____ Extrait de page

Une infirmière allemande accusée d'avoir échangé des vaccins contre de la solution saline, plus de 8000 personnes concernées

Une histoire que les autorités du nord de l'Allemagne prennent très au sérieux.

Une infirmière allemande accusée d'avoir échangé des vaccins contre de la solution saline, plus de 8000 personnes concernées
©DPA

L'affaire, qui avait déjà fait grand bruit dans le pays en avril, vient de prendre un tout autre tournant. Une infirmière, qui avait admis avoir administré une solution saline à six personnes dans un centre de vaccination du nord de l'Allemagne, aurait en fait remplacé les vaccins de plusieurs milliers de personnes.

A l'époque, l'infirmière de 40 ans avait justifié son acte en expliquant avoir tenté de dissimuler le fait qu'elle avait fait tomber une fiole de vaccin sur le sol. Si la solution saline est inoffensive, même lorsqu'elle est injectée, la plupart des personnes privées de vaccins sont âgées de plus de 70 ans. Elles faisaient donc partie d'un groupe à hauts risques.

Mais l'enquête menée par la police a finalement révélé des faits bien plus graves.

Plus de 8 000 personnes concernées

Il semblerait en effet que plusieurs milliers de personnes aient reçu une injection de solution saline à la place du vaccin Pfizer/BioNTech, et non pas six comme le pensait la police au début. Les faits auraient eu lieu entre mars et avril. Selon les autorités sanitaires, l'infirmière a pu remplacer les vaccins parce qu'elle était "responsable de la préparation des vaccins et de la préparation des seringues" lorsqu'elle travaillait au centre.

________
____ Documents fournis

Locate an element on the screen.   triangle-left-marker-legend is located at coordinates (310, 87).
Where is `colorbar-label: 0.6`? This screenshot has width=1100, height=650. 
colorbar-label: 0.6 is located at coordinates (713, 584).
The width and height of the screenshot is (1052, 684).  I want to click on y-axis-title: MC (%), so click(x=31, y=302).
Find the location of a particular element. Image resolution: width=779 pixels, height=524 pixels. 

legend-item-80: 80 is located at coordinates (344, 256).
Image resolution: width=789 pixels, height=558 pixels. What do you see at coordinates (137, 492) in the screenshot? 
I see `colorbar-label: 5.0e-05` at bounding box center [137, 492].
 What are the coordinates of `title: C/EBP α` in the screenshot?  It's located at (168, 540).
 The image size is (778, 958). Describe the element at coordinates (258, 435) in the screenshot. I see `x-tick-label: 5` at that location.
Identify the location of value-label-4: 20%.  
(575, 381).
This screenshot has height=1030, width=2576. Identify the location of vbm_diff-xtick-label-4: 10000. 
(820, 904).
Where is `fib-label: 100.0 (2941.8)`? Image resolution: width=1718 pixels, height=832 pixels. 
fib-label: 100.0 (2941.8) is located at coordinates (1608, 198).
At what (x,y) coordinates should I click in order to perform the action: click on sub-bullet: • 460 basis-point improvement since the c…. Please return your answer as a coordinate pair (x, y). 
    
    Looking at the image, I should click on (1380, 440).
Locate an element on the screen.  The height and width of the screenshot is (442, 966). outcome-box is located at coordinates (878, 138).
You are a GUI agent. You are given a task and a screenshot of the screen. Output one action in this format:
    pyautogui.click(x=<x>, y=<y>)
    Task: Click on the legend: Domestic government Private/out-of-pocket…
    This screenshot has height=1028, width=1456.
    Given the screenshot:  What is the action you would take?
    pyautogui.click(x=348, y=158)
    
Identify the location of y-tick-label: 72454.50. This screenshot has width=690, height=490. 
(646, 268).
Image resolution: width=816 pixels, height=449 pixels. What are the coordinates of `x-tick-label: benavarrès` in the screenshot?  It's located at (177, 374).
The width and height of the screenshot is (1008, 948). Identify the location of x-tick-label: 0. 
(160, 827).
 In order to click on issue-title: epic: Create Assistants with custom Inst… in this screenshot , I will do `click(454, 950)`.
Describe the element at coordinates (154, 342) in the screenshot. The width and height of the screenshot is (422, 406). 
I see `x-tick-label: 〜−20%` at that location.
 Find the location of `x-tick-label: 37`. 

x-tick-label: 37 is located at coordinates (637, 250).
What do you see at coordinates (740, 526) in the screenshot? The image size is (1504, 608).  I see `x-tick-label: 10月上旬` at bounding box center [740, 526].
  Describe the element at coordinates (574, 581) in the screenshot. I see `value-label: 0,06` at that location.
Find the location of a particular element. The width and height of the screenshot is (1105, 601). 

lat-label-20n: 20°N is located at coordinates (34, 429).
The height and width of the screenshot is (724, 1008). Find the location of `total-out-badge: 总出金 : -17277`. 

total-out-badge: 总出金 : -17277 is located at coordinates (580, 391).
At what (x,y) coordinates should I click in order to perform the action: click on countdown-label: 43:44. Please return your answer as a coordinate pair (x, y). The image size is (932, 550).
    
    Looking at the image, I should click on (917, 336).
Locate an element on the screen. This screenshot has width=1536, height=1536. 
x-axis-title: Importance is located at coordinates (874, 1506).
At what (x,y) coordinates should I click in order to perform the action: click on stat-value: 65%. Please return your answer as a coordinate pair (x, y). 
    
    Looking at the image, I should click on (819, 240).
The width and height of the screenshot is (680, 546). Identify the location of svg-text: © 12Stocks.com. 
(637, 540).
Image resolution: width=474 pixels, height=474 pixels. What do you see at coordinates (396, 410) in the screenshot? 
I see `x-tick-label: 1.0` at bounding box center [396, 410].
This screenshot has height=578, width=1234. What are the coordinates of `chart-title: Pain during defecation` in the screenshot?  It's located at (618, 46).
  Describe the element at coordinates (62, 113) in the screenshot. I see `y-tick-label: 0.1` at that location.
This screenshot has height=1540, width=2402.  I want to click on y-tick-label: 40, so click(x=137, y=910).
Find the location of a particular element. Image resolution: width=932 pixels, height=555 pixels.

________

Consigne: D'après l'article sur l'infirmière allemande, par quoi a-t-elle remplacé les vaccins ? La liste qui figure ci-dessus provient d'une autre source.

Réponse: Par de la solution saline.